**TASK DETAILS:** Reproduce every line of the material below, requests included, scaling each coordinate in the answers by 0.8 and rounding to the nearest whole number, with halves rounded up; leave all numbers in the requests unchanged. Omit the pictures from your answer.

******************************

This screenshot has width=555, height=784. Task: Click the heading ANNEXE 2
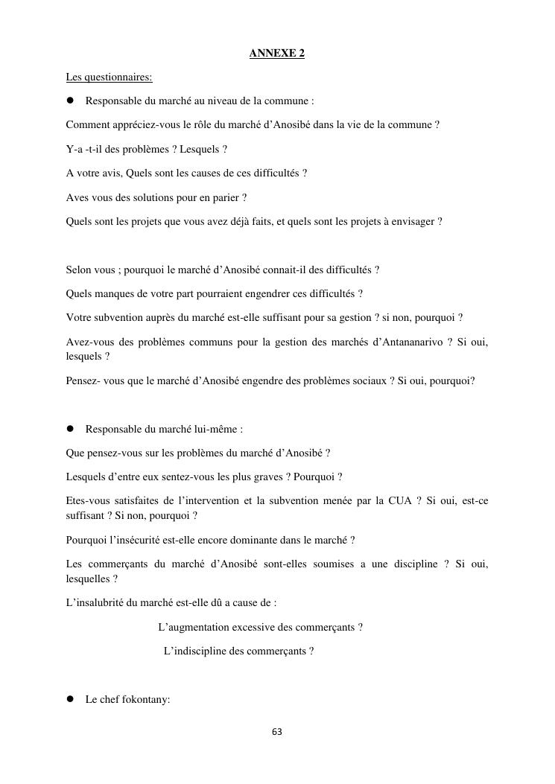(x=277, y=54)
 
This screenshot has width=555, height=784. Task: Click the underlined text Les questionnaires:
(x=109, y=77)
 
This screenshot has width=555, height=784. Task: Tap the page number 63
(x=277, y=732)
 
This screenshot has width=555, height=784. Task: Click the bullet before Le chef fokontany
(x=72, y=699)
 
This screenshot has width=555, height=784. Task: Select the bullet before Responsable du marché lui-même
(x=72, y=429)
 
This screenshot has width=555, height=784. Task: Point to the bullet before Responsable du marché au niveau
(x=72, y=101)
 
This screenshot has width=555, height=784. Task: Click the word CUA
(x=399, y=501)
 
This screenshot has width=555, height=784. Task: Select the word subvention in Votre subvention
(x=117, y=318)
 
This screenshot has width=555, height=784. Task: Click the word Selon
(x=80, y=270)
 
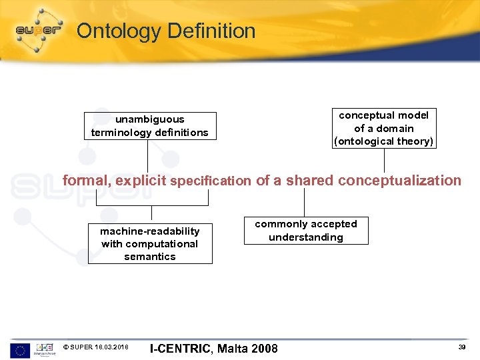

******************************

**OUTPUT:**
This screenshot has width=555, height=784. Task: Click the heading ANNEXE 2
(x=222, y=43)
 
This screenshot has width=555, height=784. Task: Click the underlined text Les questionnaires:
(x=87, y=62)
 
This screenshot has width=555, height=784. Task: Tap the page number 63
(x=222, y=586)
 
This screenshot has width=555, height=784. Task: Click the bullet before Le chef fokontany
(x=58, y=559)
 
This screenshot has width=555, height=784. Task: Select the bullet before Responsable du marché lui-même
(x=58, y=343)
 
This screenshot has width=555, height=784. Task: Point to the bullet before Responsable du marché au niveau
(x=58, y=81)
 
This screenshot has width=555, height=784. Task: Click the word CUA
(x=319, y=401)
 
This screenshot has width=555, height=784. Task: Select the word subvention in Votre subvention
(x=94, y=254)
 
This screenshot has width=555, height=784. Task: Click the word Selon
(x=64, y=216)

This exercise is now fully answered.